What Really Happened in February?
Last month Melissa wrote a piece about how the media plays with our emotions. She highlighted opposing headlines that appeared on CNBC within 12 minutes during the extreme market volatility we had on February 5, 2018. (Does the Media Play with our Emotions).
This past week I had the opportunity to attend the Managed Risk Funds Forum which presented some interesting information about the market swings from early February.
The Managed Risk Funds Forum is a two-day event for insurance company risk managers. The audience was filled with actuaries, the heads of trading departments from some of the largest asset managers in the world, as well as, senior level executives. It is not an event typically attended by financial advisors working with the retail market. Melissa and I were among the few advisors invited and I later discovered I was the only advisor who attended. It was my first glimpse into the unvarnished opinions and concerns of the highest-level risk managers in the world. After 20+ years in the industry this was the first conference I had difficulty understanding some of the content presented. There was even one question asked that other than recognizing the English language, I had no idea what she asked.

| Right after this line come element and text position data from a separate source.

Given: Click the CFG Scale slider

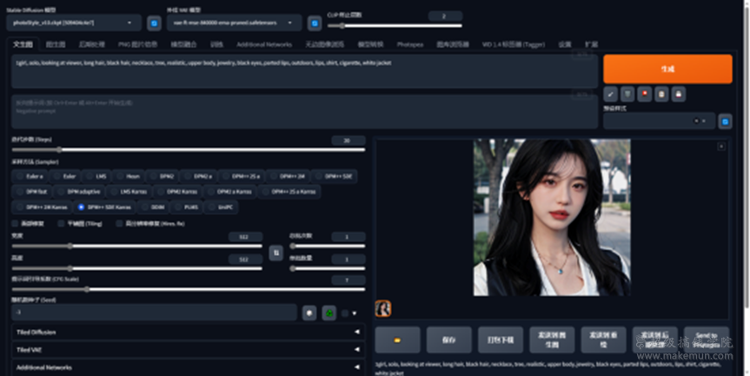Looking at the screenshot, I should pyautogui.click(x=174, y=289).
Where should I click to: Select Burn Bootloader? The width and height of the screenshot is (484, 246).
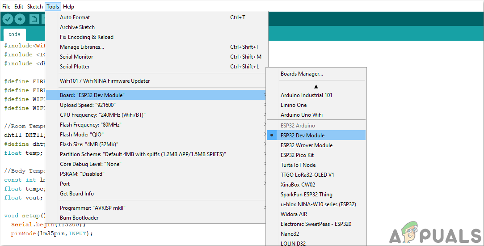[x=79, y=218]
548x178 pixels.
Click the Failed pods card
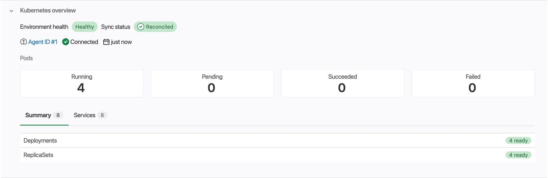(473, 84)
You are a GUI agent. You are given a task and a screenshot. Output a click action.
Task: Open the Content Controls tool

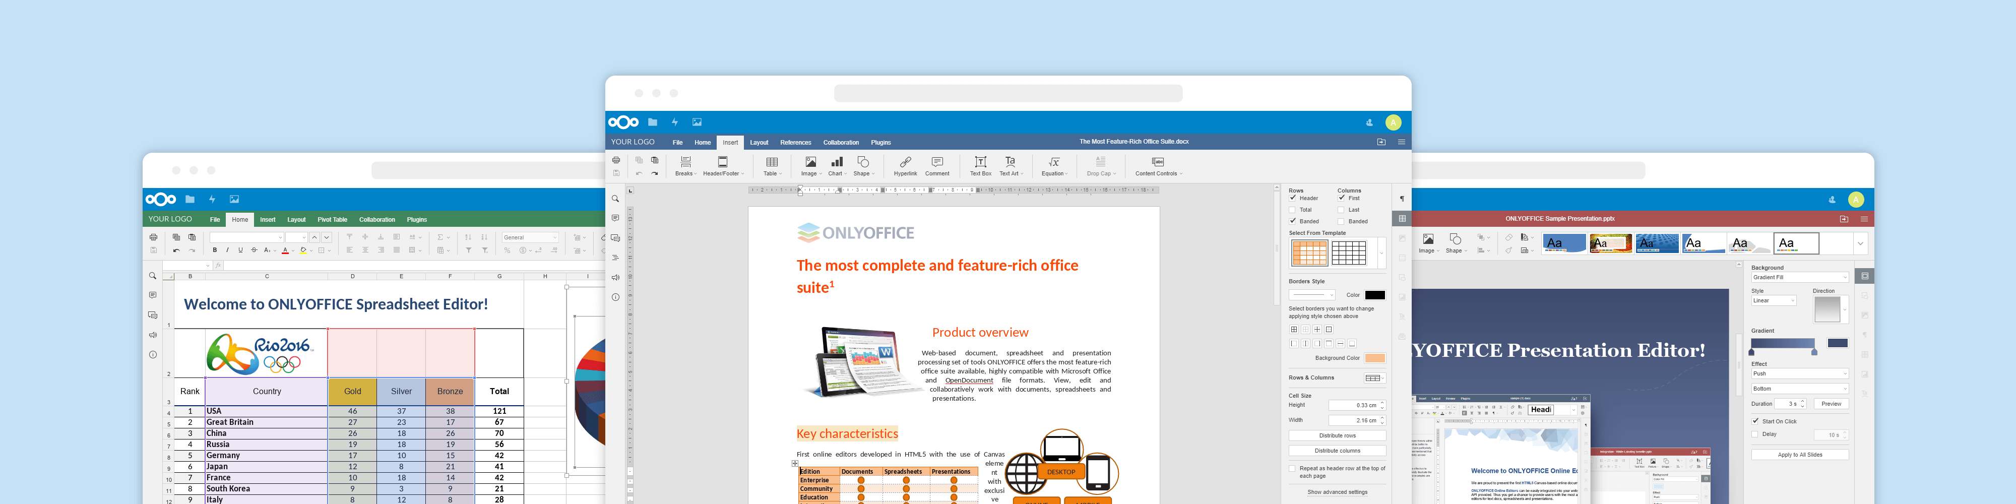pos(1157,166)
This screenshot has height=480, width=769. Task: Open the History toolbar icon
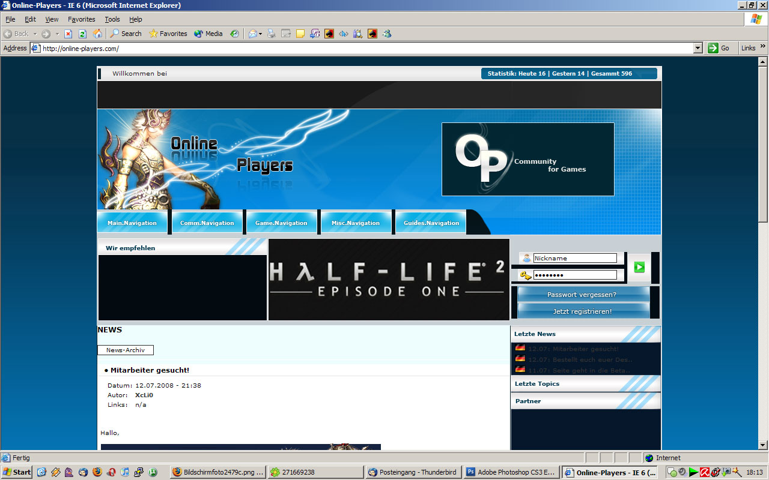[234, 34]
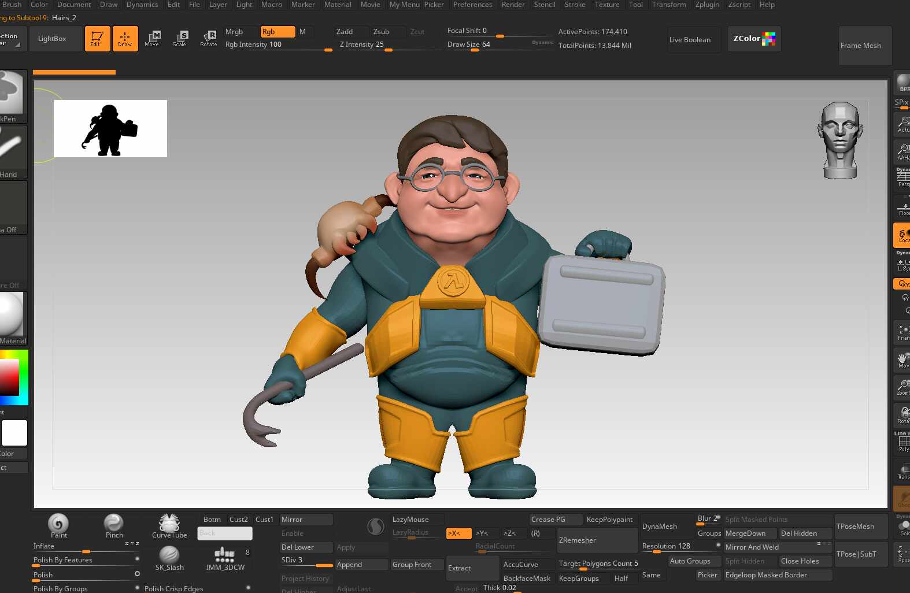Click the head-shaped camera orientation gizmo
The image size is (910, 593).
coord(840,140)
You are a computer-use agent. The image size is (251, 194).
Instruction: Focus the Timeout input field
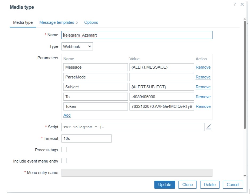86,138
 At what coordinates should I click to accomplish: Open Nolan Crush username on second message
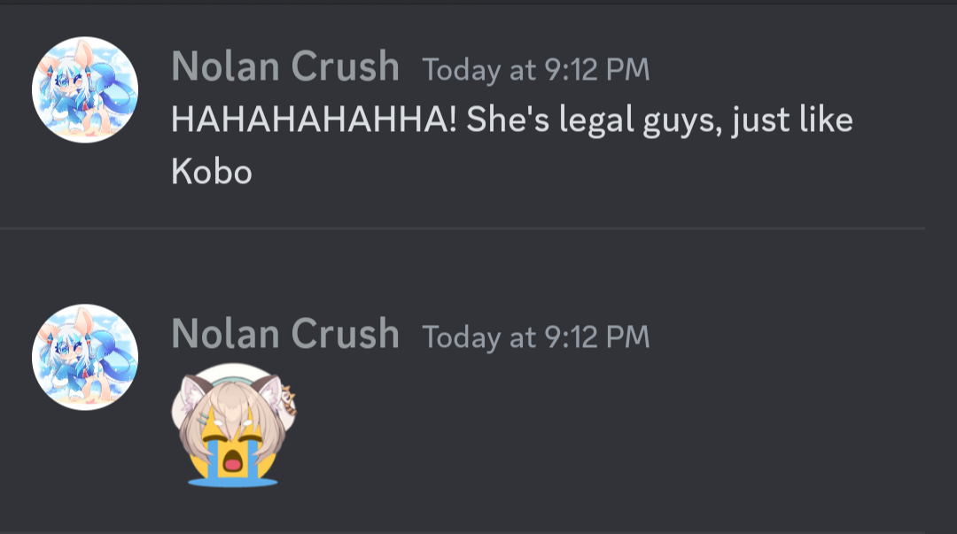(x=285, y=333)
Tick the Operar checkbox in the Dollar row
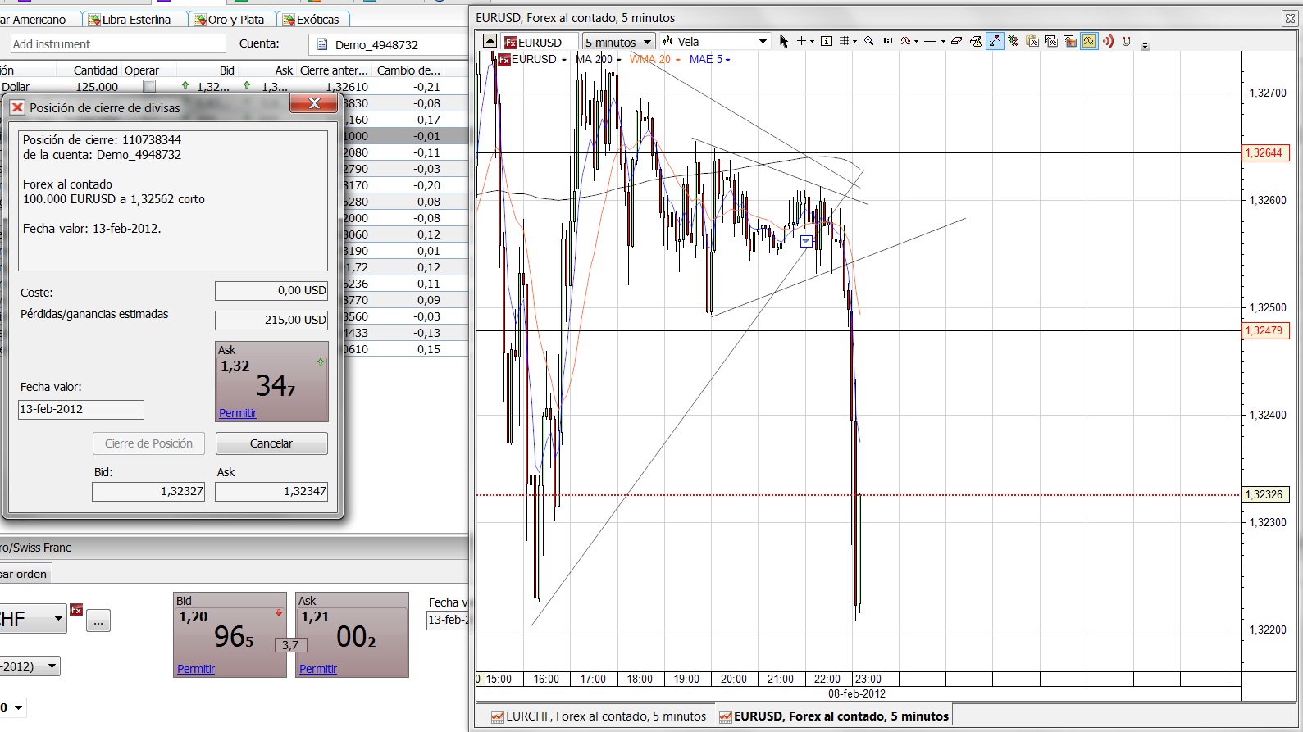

Her question started a robust debate. I learned a lot by listening to the presentations and debates that ensued. The forum is where academic research meets with investment company titans.
So what does this all have to do with Melissa’s post and the media reporting on the marketing volatility of February 5th? Maybe we have ‘confirmation bias’ but it would seem Melissa’s thoughts were on the mark.
Contrary to the reporting of CNBC (CNBC reported that risk parity/risk managed funds were largely responsible for the sell-off) – the second largest risk fund manager stated risk managed funds were NOT selling in the manner suggested. He even went further to say that “Once a bad story gets out there, particularly one appealing to peoples fears of ‘the machines’ and other nasty things, it’s very hard to stamp it out.” He also stated, “It takes an awful lot to move global stock markets and the sizes and trading speed of risk parity and trend following strategies just don’t get you there.”*
Werner F.M. De Bond, founding Director of the Driehaus Center for Behavioral Finance at DePaul University has conducted extensive research on the market forecast of top economists. His data set follows economist and their forecast back to 1952.** A few key take-aways
With 64 years of data, the average error for the 13-month forecast was 15%.
He followed with the comment, “If you are an average economist, you are terrible [at forecasting].”
There is no correlation (relationship) between actual returns and predicted returns.
He also stated that Tom Skilling’s forecast for rain tomorrow won’t change the outcome. However, an economist’s forecast will change people’s view of the market and the market itself.
During a panel presentation one economist stated that having your name in a headline on CNBC or Bloomberg, even when wrong, is never a bad career move. You can always walk a comment back with ‘further definition’.”
It would seem the news does indeed focus on the short term.
How many of us really have such short-term goals that today’s market moves are meaningful to the outcome of our goals? The final OUTCOME is the key to a successful investment strategy. Shouldn’t we all be concerned with the obtaining the highest probability of long-term success vs. how we compared to the daily performance of the S&P 500 or DOW?
If you want to know your probability of meeting your retirement income or other long-term goals, we have the tools and resources to calculate it. More importantly we have strategies that are designed to help you improve your outcomes.
Financial media is and will always will be background noise. Occasionally they have a few meaningful nuggets of useful information, but the media company’s goal is to keep us thinking their reporting has critical meaning to our everyday lives. It just doesn’t. Do you really think Jim Cramer will help make you a better investor? If you do, good luck with that!
The best path to achieving your goals is a disciplined, personal financial plan that includes insurance, cash flow, estate planning and investment strategies with your unique circumstances and goals at it’s heart. A holistic approach. That’s what we do, and we do it well.